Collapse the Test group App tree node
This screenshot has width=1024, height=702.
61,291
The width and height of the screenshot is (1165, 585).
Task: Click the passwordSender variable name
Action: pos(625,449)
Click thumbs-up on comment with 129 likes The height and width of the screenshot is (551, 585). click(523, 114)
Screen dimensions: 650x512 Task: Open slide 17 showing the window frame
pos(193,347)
- - - - -
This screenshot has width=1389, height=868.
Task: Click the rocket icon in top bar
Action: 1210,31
- - - - -
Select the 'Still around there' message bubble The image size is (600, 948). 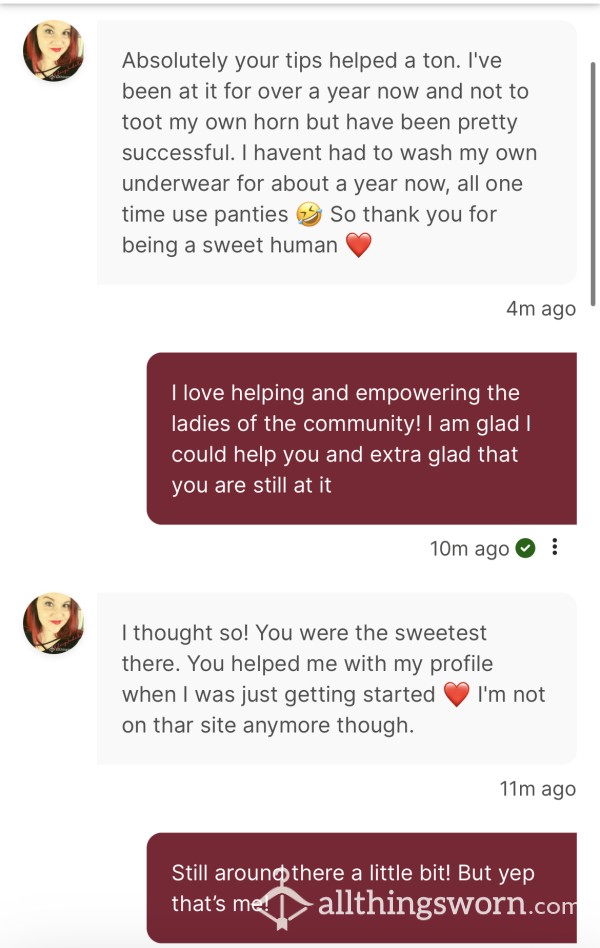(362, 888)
- - - - -
What you have to do: In the entries above, find the line holding "Collapse the Test group App tree node" and the line holding "Click thumbs-up on"; print both of them and every line between, exactly, and nothing else.

Exercise result:
Collapse the Test group App tree node
This screenshot has width=1024, height=702.
61,291
The width and height of the screenshot is (1165, 585).
Task: Click the passwordSender variable name
Action: pos(625,449)
Click thumbs-up on comment with 129 likes The height and width of the screenshot is (551, 585). click(523, 114)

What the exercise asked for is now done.